▶ [Goal of the exercise] List every line of the records that contains the string "click", treating uppercase and lowercase letters as different.

▶ [Listed entries]
>> begin
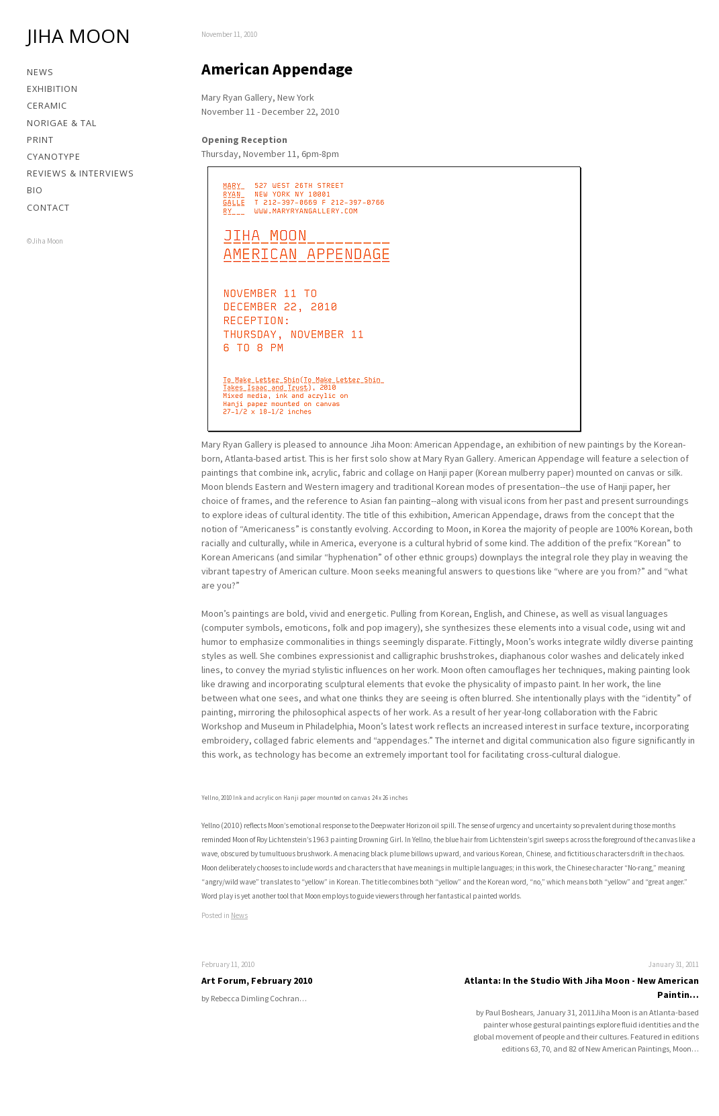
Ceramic (47, 105)
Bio (35, 190)
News (40, 72)
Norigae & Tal (62, 123)
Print (40, 140)
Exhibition (52, 89)
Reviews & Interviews (80, 173)
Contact (48, 207)
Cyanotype (54, 156)
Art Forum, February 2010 (256, 980)
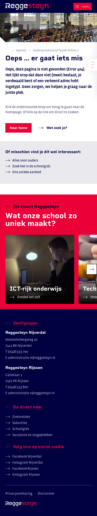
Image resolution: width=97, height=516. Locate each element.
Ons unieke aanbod (26, 172)
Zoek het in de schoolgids (31, 166)
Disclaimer (46, 493)
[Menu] (82, 6)
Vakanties (19, 423)
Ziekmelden (21, 417)
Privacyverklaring (18, 493)
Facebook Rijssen (25, 468)
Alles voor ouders (25, 160)
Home (7, 50)
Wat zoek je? (56, 128)
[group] (39, 269)
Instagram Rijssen (26, 474)
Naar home (18, 128)
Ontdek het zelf (28, 297)
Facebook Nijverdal (27, 456)
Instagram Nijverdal (27, 462)
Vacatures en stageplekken (32, 435)
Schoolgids (20, 429)
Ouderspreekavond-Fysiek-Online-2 (55, 50)
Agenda (21, 50)
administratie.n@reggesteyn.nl (31, 357)
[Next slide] (91, 269)
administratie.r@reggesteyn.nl (31, 393)
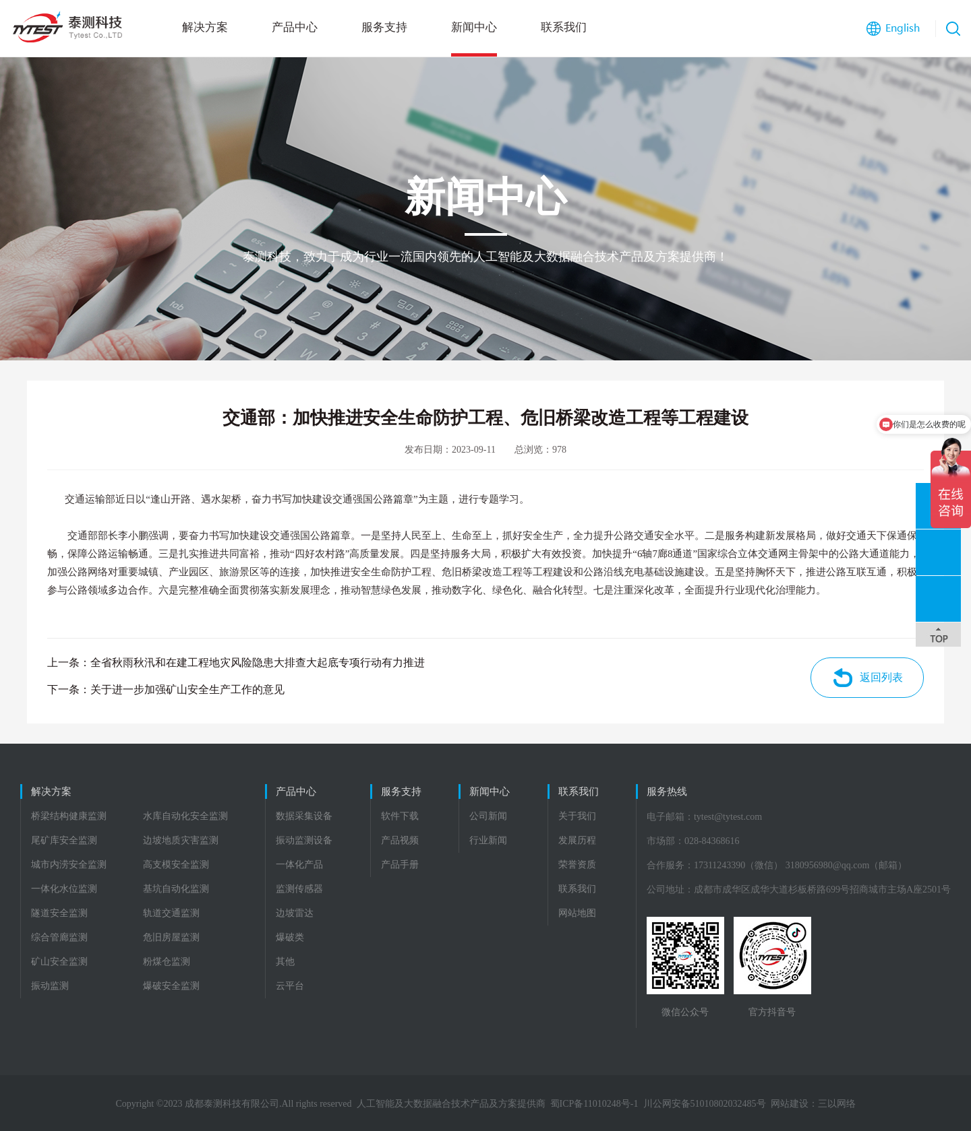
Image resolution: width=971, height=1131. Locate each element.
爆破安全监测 (171, 986)
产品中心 (295, 27)
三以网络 (837, 1104)
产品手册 (400, 865)
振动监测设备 (304, 840)
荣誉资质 (577, 865)
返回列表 (881, 677)
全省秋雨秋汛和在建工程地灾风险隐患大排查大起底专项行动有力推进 (257, 662)
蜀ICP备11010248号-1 (594, 1104)
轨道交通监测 (171, 913)
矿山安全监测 (59, 962)
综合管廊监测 (59, 937)
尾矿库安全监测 (64, 840)
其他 (285, 962)
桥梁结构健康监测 (69, 816)
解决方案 (205, 27)
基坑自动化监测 (176, 889)
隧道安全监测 (59, 913)
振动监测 (50, 986)
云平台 (290, 986)
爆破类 (290, 937)
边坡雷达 (295, 913)
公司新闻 (488, 816)
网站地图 (577, 913)
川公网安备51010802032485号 (704, 1104)
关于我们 (577, 816)
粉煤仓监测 (166, 962)
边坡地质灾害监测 (180, 840)
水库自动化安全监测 (185, 816)
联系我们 (564, 27)
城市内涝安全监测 (69, 865)
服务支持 (384, 27)
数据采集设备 (304, 816)
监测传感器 (299, 889)
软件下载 (400, 816)
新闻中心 (474, 27)
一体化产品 (299, 865)
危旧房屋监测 (171, 937)
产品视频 (400, 840)
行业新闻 (488, 840)
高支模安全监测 (176, 865)
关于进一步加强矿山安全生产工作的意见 (187, 689)
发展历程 (577, 840)
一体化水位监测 (64, 889)
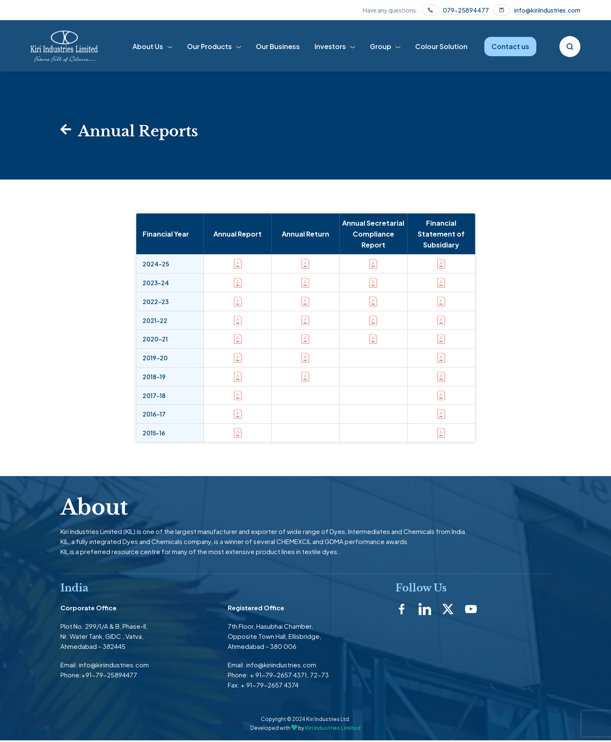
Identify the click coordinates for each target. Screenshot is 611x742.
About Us (148, 46)
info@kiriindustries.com (547, 10)
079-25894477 (466, 10)
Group (380, 46)
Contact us (510, 46)
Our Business (278, 46)
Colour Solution (441, 46)
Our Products (209, 46)
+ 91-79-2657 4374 (270, 686)
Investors (330, 46)
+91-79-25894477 (109, 676)
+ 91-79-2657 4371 (278, 676)
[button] (373, 354)
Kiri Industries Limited (333, 729)
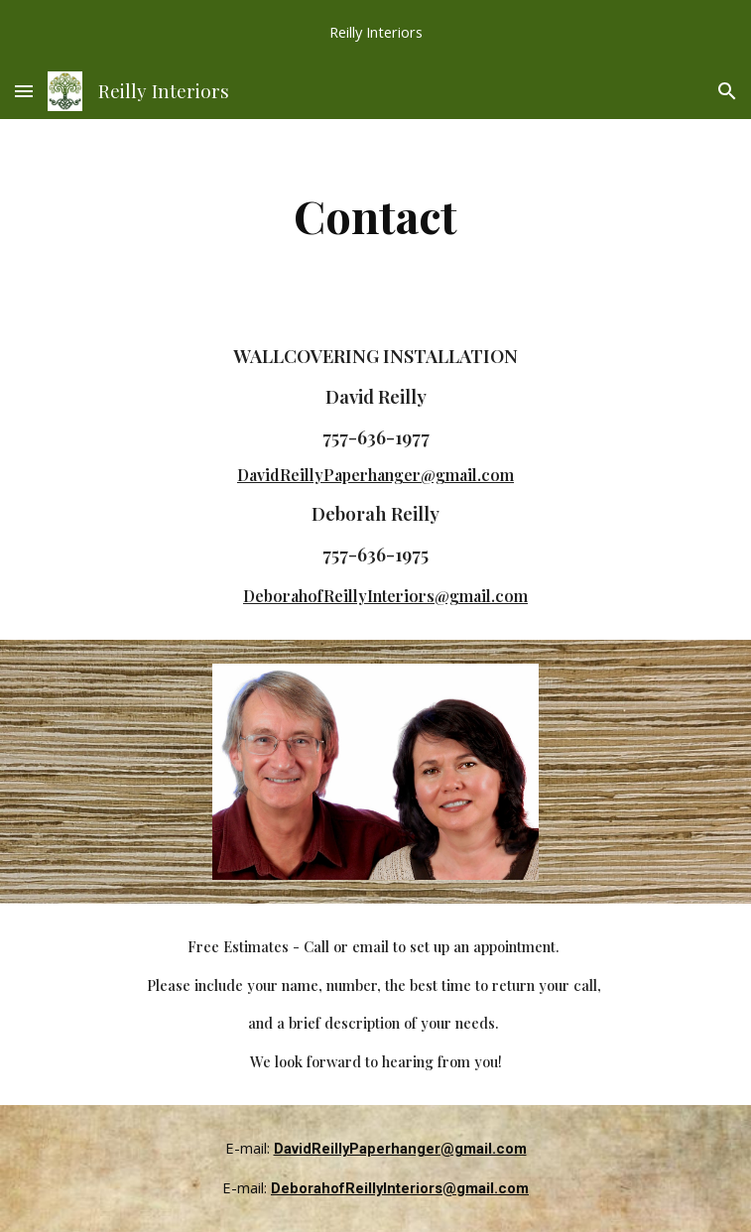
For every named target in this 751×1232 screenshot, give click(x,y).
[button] (24, 90)
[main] (375, 215)
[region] (375, 31)
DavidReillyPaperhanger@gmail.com (375, 474)
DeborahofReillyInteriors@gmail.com (385, 595)
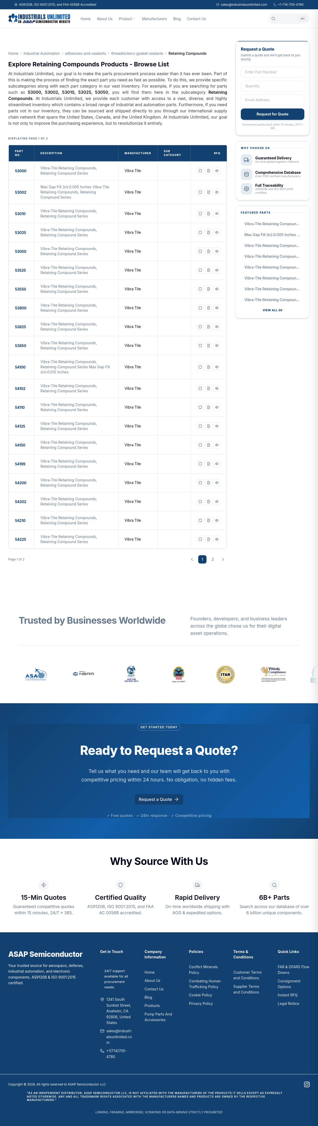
>> end
▶ [Task solution]
Identify the click coordinates for each target. Screenshot is 611x742.
For every named target in this 751×1232 screenshot, give click(x,y).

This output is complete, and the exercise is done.